[Element and text location data]

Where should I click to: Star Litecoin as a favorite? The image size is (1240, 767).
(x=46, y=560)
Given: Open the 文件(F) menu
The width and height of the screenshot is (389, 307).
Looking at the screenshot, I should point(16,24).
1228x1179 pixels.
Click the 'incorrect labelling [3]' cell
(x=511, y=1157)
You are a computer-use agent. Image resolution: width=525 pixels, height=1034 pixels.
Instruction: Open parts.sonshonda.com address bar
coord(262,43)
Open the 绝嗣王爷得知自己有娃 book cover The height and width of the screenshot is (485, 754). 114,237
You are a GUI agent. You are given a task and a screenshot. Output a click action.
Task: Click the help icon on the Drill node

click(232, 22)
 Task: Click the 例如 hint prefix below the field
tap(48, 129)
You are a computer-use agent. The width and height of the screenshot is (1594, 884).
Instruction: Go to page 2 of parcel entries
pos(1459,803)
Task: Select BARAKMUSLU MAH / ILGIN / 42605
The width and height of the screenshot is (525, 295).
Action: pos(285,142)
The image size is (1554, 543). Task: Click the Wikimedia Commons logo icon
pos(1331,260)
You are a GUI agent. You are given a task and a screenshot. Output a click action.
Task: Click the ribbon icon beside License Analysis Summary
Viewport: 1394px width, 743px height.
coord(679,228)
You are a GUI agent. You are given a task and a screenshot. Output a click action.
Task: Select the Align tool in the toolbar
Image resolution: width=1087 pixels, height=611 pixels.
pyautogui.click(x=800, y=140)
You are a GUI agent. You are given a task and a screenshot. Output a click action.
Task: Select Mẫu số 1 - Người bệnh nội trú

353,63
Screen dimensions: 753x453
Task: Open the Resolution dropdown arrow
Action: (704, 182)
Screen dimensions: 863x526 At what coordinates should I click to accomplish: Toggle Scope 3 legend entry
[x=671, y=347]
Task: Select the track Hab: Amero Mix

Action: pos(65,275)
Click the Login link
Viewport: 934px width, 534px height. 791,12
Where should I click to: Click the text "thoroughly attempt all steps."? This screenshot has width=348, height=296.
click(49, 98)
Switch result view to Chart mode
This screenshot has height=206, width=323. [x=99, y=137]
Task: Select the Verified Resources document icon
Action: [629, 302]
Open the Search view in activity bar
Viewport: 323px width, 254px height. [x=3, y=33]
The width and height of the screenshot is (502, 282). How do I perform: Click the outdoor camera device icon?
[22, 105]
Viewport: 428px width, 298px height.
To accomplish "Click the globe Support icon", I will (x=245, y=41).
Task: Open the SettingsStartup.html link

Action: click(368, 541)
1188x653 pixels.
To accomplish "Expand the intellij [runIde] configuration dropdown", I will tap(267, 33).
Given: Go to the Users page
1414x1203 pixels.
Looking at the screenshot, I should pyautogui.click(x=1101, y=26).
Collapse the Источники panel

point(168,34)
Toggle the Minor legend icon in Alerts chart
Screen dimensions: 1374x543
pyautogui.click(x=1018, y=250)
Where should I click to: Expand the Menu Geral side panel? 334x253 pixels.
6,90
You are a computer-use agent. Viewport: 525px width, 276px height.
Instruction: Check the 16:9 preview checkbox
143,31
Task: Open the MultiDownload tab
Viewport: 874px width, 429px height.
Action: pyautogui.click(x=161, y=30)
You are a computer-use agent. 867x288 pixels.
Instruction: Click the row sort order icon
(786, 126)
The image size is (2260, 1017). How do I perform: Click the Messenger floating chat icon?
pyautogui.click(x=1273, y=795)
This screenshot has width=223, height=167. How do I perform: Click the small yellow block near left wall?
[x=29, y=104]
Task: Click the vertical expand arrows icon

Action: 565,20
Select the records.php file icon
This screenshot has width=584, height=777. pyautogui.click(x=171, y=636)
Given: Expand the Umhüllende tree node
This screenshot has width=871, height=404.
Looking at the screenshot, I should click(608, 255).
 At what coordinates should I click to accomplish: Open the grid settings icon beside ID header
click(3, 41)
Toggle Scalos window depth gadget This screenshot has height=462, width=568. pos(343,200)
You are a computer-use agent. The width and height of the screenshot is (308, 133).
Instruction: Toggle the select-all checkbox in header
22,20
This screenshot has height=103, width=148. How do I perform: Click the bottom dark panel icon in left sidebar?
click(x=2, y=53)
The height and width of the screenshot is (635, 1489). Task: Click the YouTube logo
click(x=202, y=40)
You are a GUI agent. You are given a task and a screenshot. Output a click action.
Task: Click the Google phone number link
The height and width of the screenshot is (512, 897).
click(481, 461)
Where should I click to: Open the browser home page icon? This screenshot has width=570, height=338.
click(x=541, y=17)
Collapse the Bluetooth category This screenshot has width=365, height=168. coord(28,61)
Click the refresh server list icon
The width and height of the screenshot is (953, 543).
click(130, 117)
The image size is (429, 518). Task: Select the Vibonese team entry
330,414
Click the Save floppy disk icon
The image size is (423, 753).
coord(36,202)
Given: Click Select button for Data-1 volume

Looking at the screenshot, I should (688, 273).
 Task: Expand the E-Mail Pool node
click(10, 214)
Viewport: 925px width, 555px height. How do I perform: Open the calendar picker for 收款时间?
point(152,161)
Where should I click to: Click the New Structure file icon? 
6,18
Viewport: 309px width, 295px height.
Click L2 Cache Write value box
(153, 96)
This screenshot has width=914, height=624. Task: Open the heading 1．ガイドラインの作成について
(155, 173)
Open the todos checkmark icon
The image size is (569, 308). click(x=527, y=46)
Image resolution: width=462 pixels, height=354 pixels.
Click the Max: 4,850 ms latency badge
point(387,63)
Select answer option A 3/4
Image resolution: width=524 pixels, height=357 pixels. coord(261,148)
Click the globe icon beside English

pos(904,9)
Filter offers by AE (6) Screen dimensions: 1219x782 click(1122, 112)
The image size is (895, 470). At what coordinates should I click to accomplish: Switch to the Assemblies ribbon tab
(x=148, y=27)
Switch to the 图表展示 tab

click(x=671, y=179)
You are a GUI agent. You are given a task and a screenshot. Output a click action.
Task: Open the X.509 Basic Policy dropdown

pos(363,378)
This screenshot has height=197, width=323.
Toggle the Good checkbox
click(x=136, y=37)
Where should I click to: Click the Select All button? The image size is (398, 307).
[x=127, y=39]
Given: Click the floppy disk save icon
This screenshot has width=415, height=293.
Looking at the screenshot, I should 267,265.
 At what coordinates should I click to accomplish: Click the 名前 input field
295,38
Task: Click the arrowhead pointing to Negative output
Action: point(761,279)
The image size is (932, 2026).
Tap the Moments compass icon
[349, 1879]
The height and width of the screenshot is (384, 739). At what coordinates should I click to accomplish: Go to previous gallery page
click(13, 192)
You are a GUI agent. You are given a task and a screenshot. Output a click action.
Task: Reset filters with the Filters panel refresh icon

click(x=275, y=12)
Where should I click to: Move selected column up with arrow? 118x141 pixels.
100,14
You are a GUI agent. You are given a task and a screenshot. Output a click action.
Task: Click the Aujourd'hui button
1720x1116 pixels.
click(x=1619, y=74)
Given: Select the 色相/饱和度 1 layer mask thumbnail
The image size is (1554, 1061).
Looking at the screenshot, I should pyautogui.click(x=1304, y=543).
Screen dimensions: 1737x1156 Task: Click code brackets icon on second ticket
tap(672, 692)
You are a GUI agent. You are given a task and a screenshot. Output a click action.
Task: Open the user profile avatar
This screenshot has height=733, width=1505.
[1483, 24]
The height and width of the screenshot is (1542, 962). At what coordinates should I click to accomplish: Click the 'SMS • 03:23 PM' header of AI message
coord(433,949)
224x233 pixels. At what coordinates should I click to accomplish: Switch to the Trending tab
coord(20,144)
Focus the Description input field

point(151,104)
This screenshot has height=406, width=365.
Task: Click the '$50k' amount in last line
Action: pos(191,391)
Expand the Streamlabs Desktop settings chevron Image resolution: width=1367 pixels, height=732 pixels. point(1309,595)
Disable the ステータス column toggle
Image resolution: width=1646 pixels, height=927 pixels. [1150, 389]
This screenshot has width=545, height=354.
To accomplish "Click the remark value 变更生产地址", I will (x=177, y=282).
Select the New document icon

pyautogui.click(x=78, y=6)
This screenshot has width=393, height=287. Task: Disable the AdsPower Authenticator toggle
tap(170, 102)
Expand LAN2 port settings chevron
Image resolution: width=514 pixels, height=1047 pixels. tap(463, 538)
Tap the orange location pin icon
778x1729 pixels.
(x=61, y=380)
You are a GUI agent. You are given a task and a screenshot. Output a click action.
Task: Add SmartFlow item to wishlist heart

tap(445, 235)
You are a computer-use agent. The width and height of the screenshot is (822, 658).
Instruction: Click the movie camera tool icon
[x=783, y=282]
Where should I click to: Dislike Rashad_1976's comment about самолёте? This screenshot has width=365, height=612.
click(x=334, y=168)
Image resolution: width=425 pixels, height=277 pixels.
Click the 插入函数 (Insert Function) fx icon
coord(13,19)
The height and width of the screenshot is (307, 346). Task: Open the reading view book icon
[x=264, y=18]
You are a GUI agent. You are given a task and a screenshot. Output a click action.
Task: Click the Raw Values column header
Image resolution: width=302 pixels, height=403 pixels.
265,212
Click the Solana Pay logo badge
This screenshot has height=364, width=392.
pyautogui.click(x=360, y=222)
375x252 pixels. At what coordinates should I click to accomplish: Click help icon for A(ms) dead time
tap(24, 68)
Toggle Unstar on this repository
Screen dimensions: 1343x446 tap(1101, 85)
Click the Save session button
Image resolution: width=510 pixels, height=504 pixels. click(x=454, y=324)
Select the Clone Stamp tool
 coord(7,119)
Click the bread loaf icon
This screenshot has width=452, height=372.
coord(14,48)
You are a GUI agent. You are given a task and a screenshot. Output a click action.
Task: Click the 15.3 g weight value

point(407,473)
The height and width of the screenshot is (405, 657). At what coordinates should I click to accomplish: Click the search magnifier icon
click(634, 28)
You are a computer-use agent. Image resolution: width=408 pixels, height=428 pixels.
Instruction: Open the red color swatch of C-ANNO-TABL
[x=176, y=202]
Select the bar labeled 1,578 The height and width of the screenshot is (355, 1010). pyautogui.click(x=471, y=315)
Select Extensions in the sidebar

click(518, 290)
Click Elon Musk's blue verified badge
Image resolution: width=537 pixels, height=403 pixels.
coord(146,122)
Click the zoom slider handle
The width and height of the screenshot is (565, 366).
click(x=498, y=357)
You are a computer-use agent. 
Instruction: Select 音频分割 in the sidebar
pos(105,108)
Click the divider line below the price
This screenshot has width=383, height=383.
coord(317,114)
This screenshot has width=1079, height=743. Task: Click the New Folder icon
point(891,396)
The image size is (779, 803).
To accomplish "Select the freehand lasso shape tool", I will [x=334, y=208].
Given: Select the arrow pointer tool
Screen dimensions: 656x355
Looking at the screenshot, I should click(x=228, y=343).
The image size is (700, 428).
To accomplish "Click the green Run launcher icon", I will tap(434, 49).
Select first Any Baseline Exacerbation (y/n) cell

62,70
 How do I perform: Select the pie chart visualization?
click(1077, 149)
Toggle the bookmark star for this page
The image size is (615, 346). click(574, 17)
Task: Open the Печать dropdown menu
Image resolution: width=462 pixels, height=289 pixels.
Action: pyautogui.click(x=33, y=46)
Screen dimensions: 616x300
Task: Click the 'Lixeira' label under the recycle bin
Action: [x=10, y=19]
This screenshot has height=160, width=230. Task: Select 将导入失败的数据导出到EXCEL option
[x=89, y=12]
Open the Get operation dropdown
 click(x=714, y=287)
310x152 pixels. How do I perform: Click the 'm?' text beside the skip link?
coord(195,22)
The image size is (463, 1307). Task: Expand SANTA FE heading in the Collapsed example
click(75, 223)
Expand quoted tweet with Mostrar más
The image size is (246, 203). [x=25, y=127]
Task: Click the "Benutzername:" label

> Exercise aim
Please edit the listing from its start up to and including the line with "tap(48, 129)" so that "Litecoin" is replaced by "Bitcoin", leaving everything else unchanged, and give back only those lines.

> Task output
Where should I click to: Star Bitcoin as a favorite? The image size is (1240, 767).
(x=46, y=560)
Given: Open the 文件(F) menu
The width and height of the screenshot is (389, 307).
Looking at the screenshot, I should point(16,24).
1228x1179 pixels.
Click the 'incorrect labelling [3]' cell
(x=511, y=1157)
You are a computer-use agent. Image resolution: width=525 pixels, height=1034 pixels.
Instruction: Open parts.sonshonda.com address bar
coord(262,43)
Open the 绝嗣王爷得知自己有娃 book cover The height and width of the screenshot is (485, 754). 114,237
You are a GUI agent. You are given a task and a screenshot. Output a click action.
Task: Click the help icon on the Drill node

click(232, 22)
 Task: Click the 例如 hint prefix below the field
tap(48, 129)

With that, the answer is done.